Моим первым импульсом было поблагодарить его и отказаться, ибо общение с Казимиром было для меня под запретом. Это был грех, печать распутства, которое Том, очевидно, разглядел во мне еще прежде, чем оно проявилось в реальной жизни.
Но затем я почувствовала боль в руке – в том месте, где в нее вцепился Том, кожу щипало и жгло.
«Никто не будет решать за меня, – сказала я себе. – Никто».
А особенно Том.
С Казимиром я провела весь вечер.
Он ходил за напитками и сыпал шуточками. Вел себя как идеальный хозяин, прекрасно отвлекая меня от всех взрослых проблем.
«Могла бы я поговорить с ним?» – проносилось у меня в голове. Он ведь знал Тома как облупленного; знал, каким говнюком он становился в дурном расположении духа – а в последнее время Том практически постоянно пребывал в таком состоянии.
Но в то же время Казимир был одним из ближайших друзей Тома, так что существовал риск, что все мои слова были бы переданы ему. Кроме того, в тот вечер я уже не могла, а может, и не хотела ковыряться в своих проблемах.
Все, чего мне тогда хотелось, – побыть рядом с Казимиром, который был полной противоположностью Тома. Он улыбался вместо обид, гладил по шерстке вместо битья и говорил комплименты вместо оскорблений и унижений.
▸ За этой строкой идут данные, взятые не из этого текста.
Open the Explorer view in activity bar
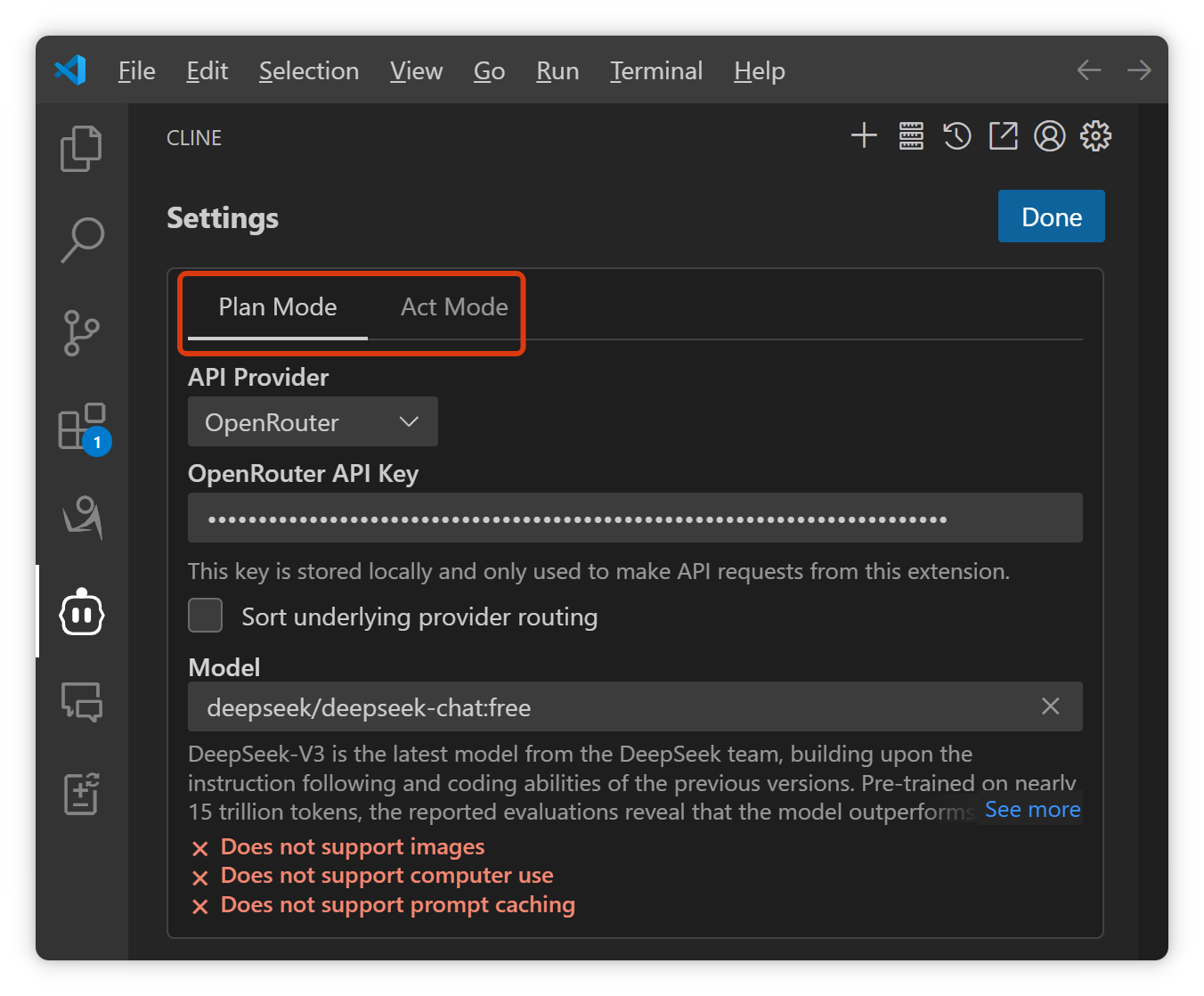Viewport: 1204px width, 996px height. click(x=81, y=149)
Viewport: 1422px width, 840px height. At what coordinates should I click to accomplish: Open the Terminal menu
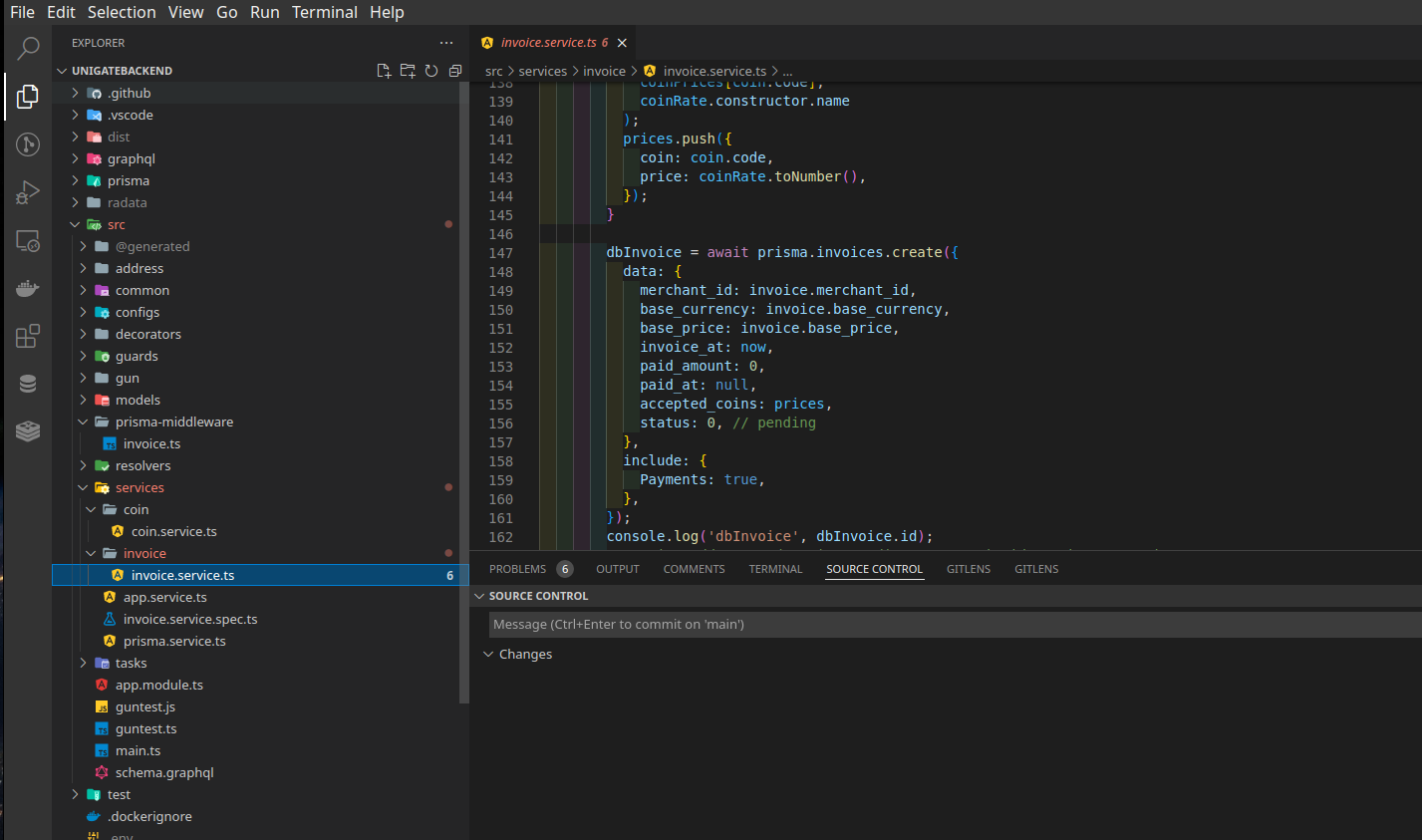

Когда вечеринка закончилась, Казимир пошел провожать меня домой. Мы сбросили обувь и босыми принялись плясать на лугу. Трава была покрыта росой, земля остыла, и наши ноги, ступая по лугу в такт танцу, уводившему нас все дальше от усадьбы, онемели от холода.
Когда мы добрались до моего дома, Казимир притянул меня к себе и рассмеялся мне в волосы.
Я тоже засмеялась – я чувствовала себя живой и свободной впервые за долгие месяцы. В груди щекотало от радостного ожидания.
– Я хочу тебя, Ясмин, – сказал Казимир и снова засмеялся.
Я не поняла, шутит он или говорит всерьез.
Хотя нет, конечно, я все знала. Разумеется, знала.